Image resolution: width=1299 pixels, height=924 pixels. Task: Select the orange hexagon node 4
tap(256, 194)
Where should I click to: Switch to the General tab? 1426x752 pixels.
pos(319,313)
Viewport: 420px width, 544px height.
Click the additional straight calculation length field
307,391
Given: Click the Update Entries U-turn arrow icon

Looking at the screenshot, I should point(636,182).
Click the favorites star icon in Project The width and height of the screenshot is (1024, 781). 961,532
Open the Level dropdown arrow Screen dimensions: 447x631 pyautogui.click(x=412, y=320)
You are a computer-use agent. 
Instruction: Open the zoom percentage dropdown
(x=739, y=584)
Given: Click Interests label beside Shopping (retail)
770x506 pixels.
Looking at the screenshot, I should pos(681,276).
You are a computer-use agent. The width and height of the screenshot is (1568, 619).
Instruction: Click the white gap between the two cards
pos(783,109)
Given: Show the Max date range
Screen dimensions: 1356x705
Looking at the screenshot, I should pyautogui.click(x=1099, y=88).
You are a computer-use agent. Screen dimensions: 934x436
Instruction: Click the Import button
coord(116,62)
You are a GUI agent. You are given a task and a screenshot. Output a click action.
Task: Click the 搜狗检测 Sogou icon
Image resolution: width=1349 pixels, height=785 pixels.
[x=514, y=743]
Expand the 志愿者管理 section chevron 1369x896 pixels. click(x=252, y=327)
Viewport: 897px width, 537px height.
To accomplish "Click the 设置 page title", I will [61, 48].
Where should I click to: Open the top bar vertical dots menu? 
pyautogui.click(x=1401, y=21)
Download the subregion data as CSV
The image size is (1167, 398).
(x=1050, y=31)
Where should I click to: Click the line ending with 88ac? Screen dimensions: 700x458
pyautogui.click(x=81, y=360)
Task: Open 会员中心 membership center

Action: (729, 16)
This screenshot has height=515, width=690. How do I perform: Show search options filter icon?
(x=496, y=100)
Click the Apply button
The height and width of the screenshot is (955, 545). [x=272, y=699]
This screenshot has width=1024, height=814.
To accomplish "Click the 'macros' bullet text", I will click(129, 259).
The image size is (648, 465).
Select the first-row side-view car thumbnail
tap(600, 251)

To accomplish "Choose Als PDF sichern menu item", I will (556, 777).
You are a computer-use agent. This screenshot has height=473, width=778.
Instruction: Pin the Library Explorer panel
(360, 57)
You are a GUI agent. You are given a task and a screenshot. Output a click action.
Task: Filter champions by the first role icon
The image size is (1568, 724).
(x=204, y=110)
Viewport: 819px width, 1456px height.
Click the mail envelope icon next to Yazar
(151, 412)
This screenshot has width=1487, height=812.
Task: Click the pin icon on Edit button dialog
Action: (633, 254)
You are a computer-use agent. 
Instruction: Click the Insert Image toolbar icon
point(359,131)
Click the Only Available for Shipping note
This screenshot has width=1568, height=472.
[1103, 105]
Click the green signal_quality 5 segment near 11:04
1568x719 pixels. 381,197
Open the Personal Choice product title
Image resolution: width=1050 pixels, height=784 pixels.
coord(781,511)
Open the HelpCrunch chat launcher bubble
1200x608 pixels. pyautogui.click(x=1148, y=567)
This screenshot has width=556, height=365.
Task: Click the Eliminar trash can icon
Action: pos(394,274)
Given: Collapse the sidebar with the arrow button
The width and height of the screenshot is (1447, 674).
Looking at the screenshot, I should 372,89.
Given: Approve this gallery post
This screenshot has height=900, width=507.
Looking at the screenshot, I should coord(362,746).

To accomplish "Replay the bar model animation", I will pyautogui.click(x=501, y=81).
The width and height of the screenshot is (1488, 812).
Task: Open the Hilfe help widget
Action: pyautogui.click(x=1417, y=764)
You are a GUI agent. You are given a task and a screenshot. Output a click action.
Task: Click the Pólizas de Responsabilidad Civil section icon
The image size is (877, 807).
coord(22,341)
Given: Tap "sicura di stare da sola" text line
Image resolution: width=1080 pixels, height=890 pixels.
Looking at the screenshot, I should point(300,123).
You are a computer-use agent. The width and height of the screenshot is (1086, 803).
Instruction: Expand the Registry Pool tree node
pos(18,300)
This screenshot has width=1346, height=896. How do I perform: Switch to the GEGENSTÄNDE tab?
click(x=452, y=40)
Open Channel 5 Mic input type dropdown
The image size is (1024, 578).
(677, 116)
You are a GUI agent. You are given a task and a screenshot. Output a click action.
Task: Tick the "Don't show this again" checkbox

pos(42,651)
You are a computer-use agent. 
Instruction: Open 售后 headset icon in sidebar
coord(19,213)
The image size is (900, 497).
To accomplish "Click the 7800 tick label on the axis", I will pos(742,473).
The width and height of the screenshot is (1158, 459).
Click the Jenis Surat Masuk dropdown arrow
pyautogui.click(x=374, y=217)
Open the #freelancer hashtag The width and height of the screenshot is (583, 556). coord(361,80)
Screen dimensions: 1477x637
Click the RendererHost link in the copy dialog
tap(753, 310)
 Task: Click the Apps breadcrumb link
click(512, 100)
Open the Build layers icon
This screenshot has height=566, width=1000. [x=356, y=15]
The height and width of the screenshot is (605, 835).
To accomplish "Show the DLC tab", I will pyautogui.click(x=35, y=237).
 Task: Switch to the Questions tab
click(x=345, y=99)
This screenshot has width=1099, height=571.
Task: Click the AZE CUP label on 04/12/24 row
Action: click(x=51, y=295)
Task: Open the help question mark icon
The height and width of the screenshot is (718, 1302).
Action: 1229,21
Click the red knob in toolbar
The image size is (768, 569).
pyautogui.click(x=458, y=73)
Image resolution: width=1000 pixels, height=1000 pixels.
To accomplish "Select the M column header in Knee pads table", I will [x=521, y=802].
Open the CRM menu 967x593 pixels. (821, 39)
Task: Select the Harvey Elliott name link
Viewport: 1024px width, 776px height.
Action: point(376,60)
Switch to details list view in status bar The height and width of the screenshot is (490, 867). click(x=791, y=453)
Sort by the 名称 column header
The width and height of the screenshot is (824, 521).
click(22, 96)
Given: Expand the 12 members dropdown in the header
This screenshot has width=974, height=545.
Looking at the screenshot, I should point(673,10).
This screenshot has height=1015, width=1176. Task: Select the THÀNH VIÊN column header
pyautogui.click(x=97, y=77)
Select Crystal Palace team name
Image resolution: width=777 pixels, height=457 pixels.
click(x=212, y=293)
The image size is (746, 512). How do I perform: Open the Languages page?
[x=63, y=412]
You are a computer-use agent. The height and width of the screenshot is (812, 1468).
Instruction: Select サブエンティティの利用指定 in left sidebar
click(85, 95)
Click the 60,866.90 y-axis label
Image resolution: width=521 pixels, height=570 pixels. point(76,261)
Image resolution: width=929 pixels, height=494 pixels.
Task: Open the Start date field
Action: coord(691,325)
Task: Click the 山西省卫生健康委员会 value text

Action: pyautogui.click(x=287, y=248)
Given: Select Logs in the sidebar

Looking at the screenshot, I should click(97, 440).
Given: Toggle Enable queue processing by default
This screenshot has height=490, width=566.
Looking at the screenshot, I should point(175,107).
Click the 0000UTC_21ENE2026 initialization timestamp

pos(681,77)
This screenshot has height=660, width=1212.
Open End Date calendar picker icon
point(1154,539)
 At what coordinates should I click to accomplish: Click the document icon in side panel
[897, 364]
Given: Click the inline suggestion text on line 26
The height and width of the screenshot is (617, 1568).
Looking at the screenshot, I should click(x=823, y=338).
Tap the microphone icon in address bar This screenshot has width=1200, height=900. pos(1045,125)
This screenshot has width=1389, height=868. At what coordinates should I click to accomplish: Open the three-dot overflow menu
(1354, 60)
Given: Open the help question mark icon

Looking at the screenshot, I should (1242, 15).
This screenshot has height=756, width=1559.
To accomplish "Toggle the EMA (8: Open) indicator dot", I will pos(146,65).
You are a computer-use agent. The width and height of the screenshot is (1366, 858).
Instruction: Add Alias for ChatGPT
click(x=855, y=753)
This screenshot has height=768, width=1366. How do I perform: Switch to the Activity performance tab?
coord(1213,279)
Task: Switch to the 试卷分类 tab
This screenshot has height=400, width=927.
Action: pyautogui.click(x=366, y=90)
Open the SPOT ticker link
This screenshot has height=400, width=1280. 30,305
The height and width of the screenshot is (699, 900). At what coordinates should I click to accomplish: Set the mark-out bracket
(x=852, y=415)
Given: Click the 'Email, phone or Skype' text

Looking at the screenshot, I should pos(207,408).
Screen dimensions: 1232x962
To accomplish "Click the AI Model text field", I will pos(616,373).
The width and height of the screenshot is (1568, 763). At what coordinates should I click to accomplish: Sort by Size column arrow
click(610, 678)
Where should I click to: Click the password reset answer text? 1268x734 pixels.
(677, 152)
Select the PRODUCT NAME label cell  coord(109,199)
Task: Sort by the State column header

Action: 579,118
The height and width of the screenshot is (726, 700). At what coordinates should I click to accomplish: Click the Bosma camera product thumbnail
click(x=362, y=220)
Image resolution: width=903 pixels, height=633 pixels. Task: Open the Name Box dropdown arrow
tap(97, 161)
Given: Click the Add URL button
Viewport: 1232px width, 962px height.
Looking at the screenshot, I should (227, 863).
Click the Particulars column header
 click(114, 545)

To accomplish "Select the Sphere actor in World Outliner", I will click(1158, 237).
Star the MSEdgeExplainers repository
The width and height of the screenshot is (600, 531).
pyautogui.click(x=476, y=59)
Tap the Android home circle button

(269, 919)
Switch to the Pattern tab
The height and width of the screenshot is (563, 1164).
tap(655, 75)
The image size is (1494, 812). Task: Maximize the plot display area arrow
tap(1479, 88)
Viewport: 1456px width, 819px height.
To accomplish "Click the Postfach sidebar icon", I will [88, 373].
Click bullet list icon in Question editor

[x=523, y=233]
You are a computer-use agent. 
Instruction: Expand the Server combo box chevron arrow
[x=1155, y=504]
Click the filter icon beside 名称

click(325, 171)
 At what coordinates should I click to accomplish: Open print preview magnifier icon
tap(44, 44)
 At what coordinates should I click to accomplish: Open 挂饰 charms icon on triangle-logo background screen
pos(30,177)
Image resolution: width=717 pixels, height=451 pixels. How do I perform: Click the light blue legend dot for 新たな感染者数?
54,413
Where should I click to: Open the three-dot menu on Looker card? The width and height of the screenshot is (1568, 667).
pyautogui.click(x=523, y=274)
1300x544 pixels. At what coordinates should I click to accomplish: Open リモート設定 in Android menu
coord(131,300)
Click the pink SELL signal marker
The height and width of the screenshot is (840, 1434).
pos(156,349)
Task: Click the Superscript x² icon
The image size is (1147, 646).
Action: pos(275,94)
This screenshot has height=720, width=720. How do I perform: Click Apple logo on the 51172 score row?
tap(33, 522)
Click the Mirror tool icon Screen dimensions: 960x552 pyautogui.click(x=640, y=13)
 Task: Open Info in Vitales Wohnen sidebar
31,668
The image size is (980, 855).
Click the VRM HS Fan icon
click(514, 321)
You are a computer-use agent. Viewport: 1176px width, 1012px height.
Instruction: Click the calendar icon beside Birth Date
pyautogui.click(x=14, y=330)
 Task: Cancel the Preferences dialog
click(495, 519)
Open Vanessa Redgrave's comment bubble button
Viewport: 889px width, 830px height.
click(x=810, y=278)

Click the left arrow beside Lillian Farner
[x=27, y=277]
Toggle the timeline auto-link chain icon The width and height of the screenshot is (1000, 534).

★ ★ ★ ★ ★ ★ ★

What is needed is a verbatim copy of every line in the records above from the one containing "Open the #freelancer" down to the one containing "Click the red knob in toolbar", both included, and nothing more.

Open the #freelancer hashtag The width and height of the screenshot is (583, 556). coord(361,80)
Screen dimensions: 1477x637
Click the RendererHost link in the copy dialog
tap(753, 310)
 Task: Click the Apps breadcrumb link
click(512, 100)
Open the Build layers icon
This screenshot has height=566, width=1000. [x=356, y=15]
The height and width of the screenshot is (605, 835).
To accomplish "Show the DLC tab", I will pyautogui.click(x=35, y=237).
 Task: Switch to the Questions tab
click(x=345, y=99)
This screenshot has width=1099, height=571.
Task: Click the AZE CUP label on 04/12/24 row
Action: click(x=51, y=295)
Task: Open the help question mark icon
The height and width of the screenshot is (718, 1302).
Action: 1229,21
Click the red knob in toolbar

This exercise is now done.